To do:
a. In the forum question about Azure Stream Analytics, why does the poster doubt that the service fits the dimension tables, even though it seems suited to the facts table? Answer in one to three sentences.
b. Reproduce a passage from the forum question about Azure Stream Analytics word for word. Begin at the words "The output would" and stop after the words "up the facts.".

Search code examples
azurefactazure-stream-analyticsazure-data-factorycortana-intelligence

Is Azure Stream Analytics suitable for generating data warehouse fact and dimensions tables?


I have the following scenario that I am thinking of implementing via Azure Stream Analytics.

My input consists of:

  1. Events streaming in from an Azure Event Hub.
  2. Reference data that relates to the events. Some of this data is "slowly changing" from day to day.

I need to join the events and the reference data, process them and output tables that will make up a "data warehouse" (with Power BI in mind as the consumer).

The output would be made up of:

  1. A facts table where the most important events are stored.
  2. A few dimension tables that hold the values that make up the facts.

Is Azure Stream Analytics suitable for this kind of work? It seems to me that ASA is well suited to persisting the events from the event hub stream and into a facts table. However, the additional work of keeping the dimensions tables up to date - i.e. adding new values periodically - is not a good fit.

Supplied data:
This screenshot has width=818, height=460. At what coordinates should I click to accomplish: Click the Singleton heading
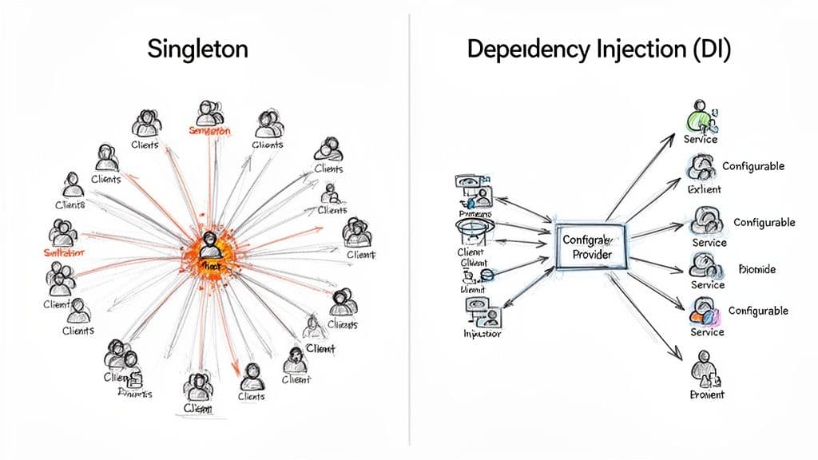pyautogui.click(x=197, y=50)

Answer list:
a. The poster sees Azure Stream Analytics as well suited to persisting events from the event hub stream into a facts table. Keeping the dimension tables up to date is extra work, because new values must be added to them periodically, and the poster judges that this work is not a good fit for the service.

b.
The output would be made up of:

  1. A facts table where the most important events are stored.
  2. A few dimension tables that hold the values that make up the facts.